2008-02-22 00:30:52

by James Morris

[permalink] [raw]
Subject: Boot hang with stack protector on x86_64

I've been getting an immediate hang on boot since:

e06b8b98da071f7dd78fb7822991694288047df0 kbuild: allow -fstack-protector to take effect

This is on an x86_64 system (actually an Intel SDV -- so it might be
"special").

My .config has the following:

CONFIG_CC_STACKPROTECTOR=y
CONFIG_CC_STACKPROTECTOR_ALL=y

Let me know if you need more information.
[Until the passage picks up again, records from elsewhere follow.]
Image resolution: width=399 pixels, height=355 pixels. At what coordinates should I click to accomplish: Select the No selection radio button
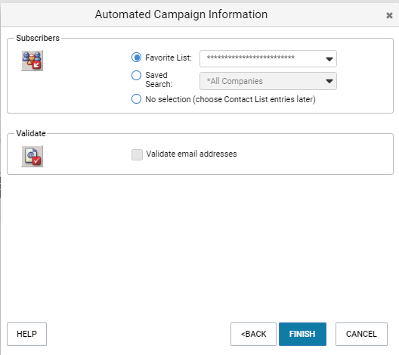136,99
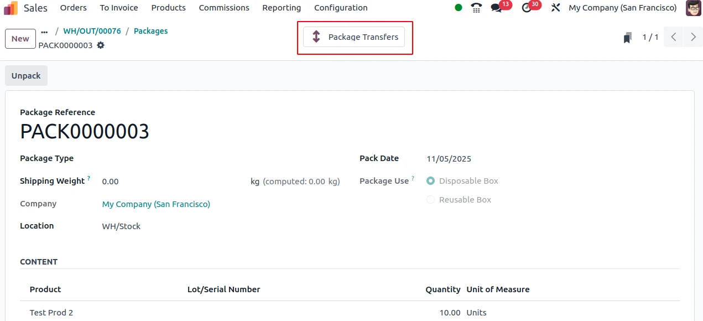
Task: Click the debug tools wrench icon
Action: tap(556, 8)
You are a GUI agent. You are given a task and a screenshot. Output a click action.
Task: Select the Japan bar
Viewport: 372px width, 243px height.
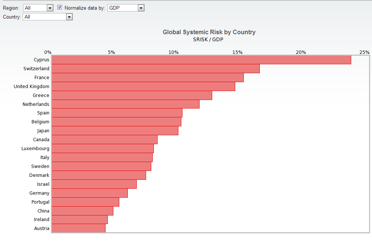coord(115,131)
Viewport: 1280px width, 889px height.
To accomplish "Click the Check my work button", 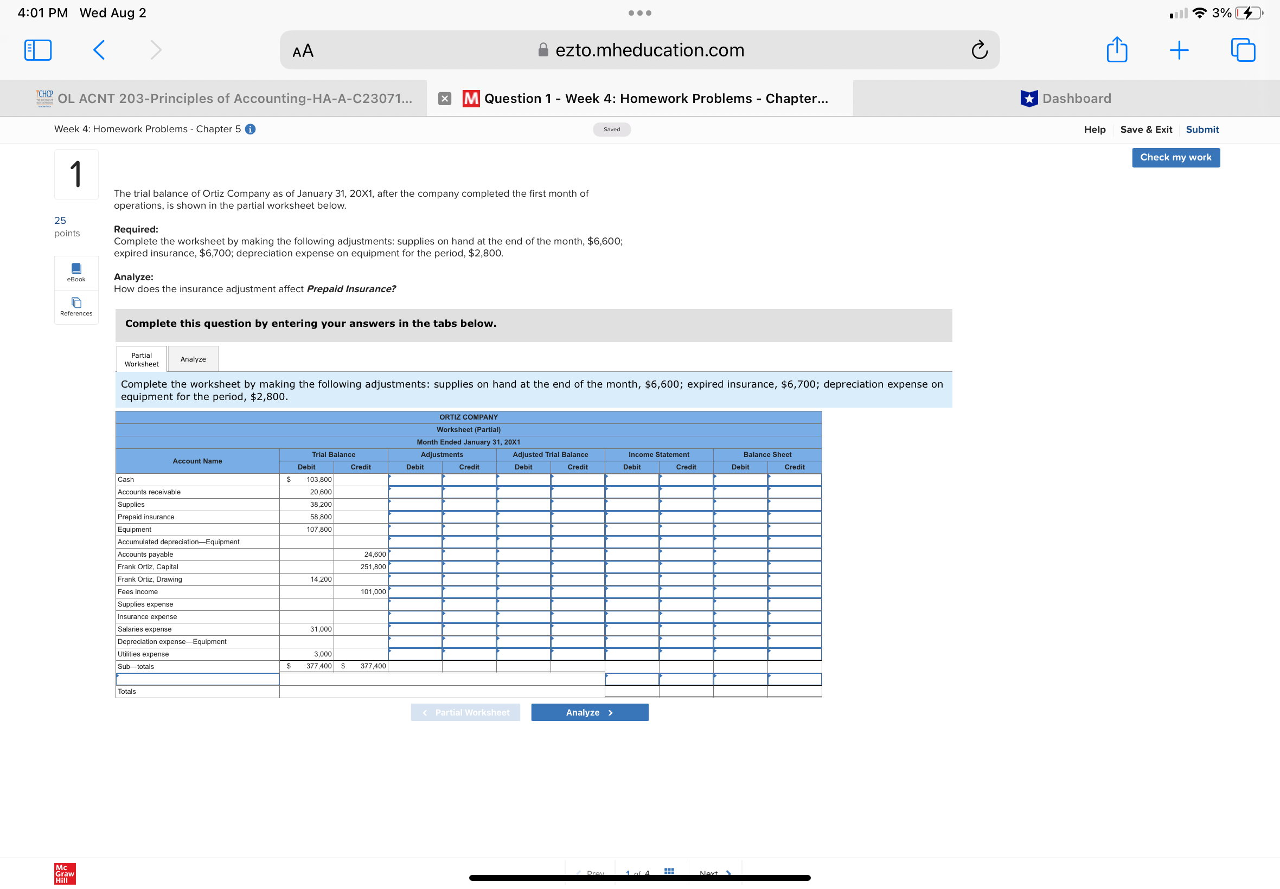I will click(x=1175, y=158).
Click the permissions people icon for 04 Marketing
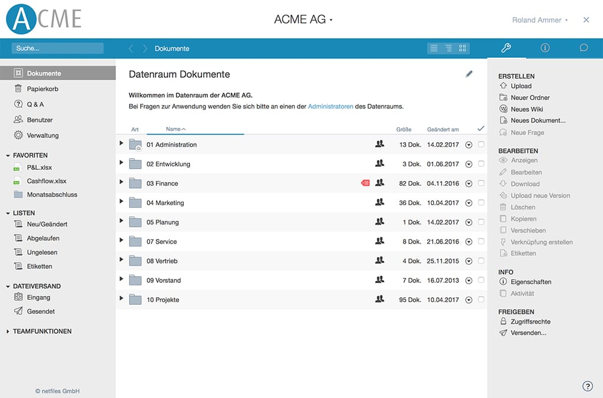Viewport: 603px width, 398px height. point(380,203)
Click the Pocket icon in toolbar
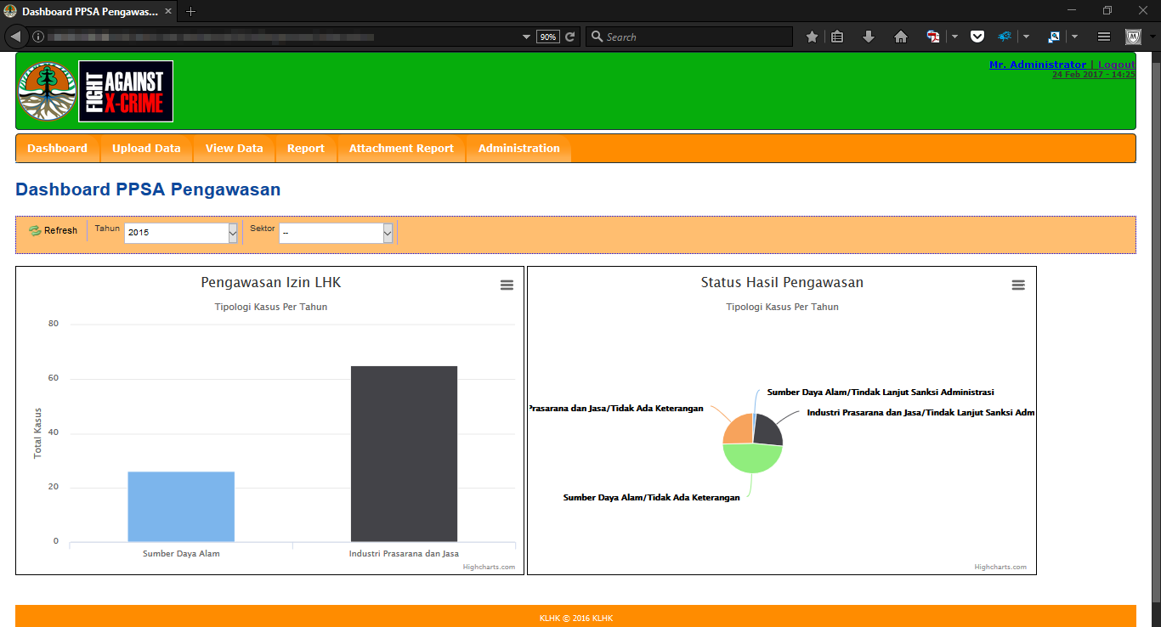This screenshot has height=627, width=1161. click(x=977, y=37)
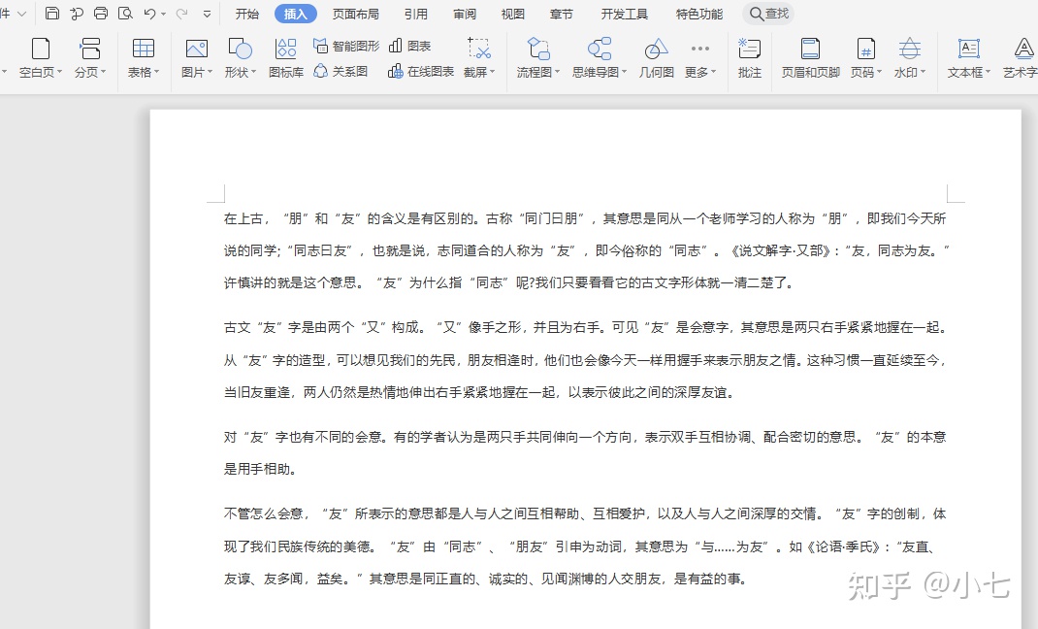
Task: Insert a 流程图 flowchart
Action: [535, 58]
Interestingly, git-bisect was unable to identify the changeset, and
reliably mis-identified this as the problem:

71c044752cdae89136862495f244d37073e2cf66 V4L/DVB (7080): zr364xx: add support for Pentax Optio 50

(which I don't even build).


- James
--
James Morris
<[email protected]>


2008-02-22 01:14:59

by Arjan van de Ven

[permalink] [raw]
Subject: Re: Boot hang with stack protector on x86_64

On Fri, 22 Feb 2008 11:29:37 +1100 (EST)
James Morris <[email protected]> wrote:

> I've been getting an immediate hang on boot since:
>
> e06b8b98da071f7dd78fb7822991694288047df0 kbuild: allow
> -fstack-protector to take effect
>
> This is on an x86_64 system (actually an Intel SDV -- so it might be
> "special").
>
> My .config has the following:
>
> CONFIG_CC_STACKPROTECTOR=y
> CONFIG_CC_STACKPROTECTOR_ALL=y
>
> Let me know if you need more information.
>
>
Ingo has a set of stackprotector fixes that should go to mainline ASAP.


--
If you want to reach me at my work email, use [email protected]
For development, discussion and tips for power savings,
visit http://www.lesswatts.org

2008-02-22 07:59:49

by Sam Ravnborg

[permalink] [raw]
Subject: Regression [Was: Boot hang with stack protector on x86_64]

Hi Linus.
On Fri, Feb 22, 2008 at 11:29:37AM +1100, James Morris wrote:
> I've been getting an immediate hang on boot since:
>
> e06b8b98da071f7dd78fb7822991694288047df0 kbuild: allow -fstack-protector to take effect
>
> This is on an x86_64 system (actually an Intel SDV -- so it might be
> "special").
This is a regression. Can you please revert this commit.
We can redo it wehn the -fstack-protector stuff are properly fixed in x86.

Sam

[Kept rest of the mail for reference]

>
> My .config has the following:
>
> CONFIG_CC_STACKPROTECTOR=y
> CONFIG_CC_STACKPROTECTOR_ALL=y
>
> Let me know if you need more information.
>
>
> Interestingly, git-bisect was unable to identify the changeset, and
> reliably mis-identified this as the problem:
>
> 71c044752cdae89136862495f244d37073e2cf66 V4L/DVB (7080): zr364xx: add support for Pentax Optio 50
>
> (which I don't even build).
>
>
> - James
> --
> James Morris
> <[email protected]>
> --
> To unsubscribe from this list: send the line "unsubscribe linux-kernel" in
> the body of a message to [email protected]
> More majordomo info at http://vger.kernel.org/majordomo-info.html
> Please read the FAQ at http://www.tux.org/lkml/

2008-02-22 09:36:58

by Ingo Molnar

[permalink] [raw]
Subject: Re: Regression [Was: Boot hang with stack protector on x86_64]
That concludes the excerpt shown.